Road to nowhere?

22 March 2015, 1308 EDT

Roads. Who can be against them, right? They allow us to get from A-to-B. And as anyone who has been to a place where there were no roads can attest, their absence is a real impediment to the modern political economy. The construction of roads is thus a central feature of the international development agenda. The World Bank publishes analysis of road investment by developing countries. The World Trade Organization claims ~30% of all overseas development aid ($25-$30 billion) is spent on trade related development—central to which is road construction and maintenance.

Which is why a recent study released on the ecological impact of roads is so depressing. The abstract:

We conducted an analysis of global forest cover to reveal that 70% of remaining forest is within 1 km of the forest’s edge, subject to the degrading effects of fragmentation. A synthesis of fragmentation experiments spanning multiple biomes and scales, five continents, and 35 years demonstrates that habitat fragmentation reduces biodiversity by 13 to 75% and impairs key ecosystem functions by decreasing biomass and altering nutrient cycles. Effects are greatest in the smallest and most isolated fragments, and they magnify with the passage of time. These findings indicate an urgent need for conservation and restoration measures to improve landscape connectivity, which will reduce extinction rates and help maintain ecosystem services.

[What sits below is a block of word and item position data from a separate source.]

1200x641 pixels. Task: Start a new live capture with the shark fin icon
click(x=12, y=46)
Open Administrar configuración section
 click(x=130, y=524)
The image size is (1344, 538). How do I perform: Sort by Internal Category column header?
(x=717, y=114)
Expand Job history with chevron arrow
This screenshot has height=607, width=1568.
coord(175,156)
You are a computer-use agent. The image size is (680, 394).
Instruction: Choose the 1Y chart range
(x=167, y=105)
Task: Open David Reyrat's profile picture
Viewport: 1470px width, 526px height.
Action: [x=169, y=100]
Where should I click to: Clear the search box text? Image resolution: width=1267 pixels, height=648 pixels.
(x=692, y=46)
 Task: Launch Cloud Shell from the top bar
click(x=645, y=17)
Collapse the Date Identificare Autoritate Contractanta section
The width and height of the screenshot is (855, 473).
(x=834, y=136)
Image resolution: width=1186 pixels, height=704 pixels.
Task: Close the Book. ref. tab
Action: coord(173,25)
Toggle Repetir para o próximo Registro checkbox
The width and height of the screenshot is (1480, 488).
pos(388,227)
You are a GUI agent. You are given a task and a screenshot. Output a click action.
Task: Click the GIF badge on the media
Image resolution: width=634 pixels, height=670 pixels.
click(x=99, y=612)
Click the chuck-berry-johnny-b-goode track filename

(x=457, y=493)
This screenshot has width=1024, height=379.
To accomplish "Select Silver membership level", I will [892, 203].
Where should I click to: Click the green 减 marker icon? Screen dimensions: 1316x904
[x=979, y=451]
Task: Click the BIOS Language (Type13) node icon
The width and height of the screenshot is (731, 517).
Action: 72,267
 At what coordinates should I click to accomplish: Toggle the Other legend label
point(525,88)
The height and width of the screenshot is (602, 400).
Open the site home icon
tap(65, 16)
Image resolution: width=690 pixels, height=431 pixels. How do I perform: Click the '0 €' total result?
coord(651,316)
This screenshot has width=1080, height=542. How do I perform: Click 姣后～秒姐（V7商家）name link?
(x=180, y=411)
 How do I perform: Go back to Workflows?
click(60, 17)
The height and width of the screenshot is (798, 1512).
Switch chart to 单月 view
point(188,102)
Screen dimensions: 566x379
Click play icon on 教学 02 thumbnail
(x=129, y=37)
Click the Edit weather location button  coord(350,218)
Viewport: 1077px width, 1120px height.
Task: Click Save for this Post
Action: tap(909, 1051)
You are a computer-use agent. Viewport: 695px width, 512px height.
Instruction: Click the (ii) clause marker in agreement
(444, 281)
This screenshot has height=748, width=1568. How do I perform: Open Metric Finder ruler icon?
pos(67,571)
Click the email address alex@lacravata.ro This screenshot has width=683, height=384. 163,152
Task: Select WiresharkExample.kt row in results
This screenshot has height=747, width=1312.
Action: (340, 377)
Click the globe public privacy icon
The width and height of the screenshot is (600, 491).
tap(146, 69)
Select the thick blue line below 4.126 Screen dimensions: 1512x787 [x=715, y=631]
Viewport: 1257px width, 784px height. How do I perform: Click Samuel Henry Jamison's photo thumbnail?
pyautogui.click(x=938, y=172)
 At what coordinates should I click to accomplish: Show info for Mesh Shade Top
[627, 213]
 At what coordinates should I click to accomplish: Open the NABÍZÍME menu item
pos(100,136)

In a New Yorker piece on the study, Dr. William Laurance at James Cook University in Australia is quoted as saying “Roads scare the hell out of ecologists.”  In the context of arguments about a human-driven sixth mass extinction, the news about roads highlights the increasingly relevant tension between development in the model of Western-style industrialization and the capacity of natural systems to cope. None of this, of course, is news to scholars in development or in environmental policy. But for generalist IR scholars it is yet more evidence that the environment needs to be a factor in our analysis.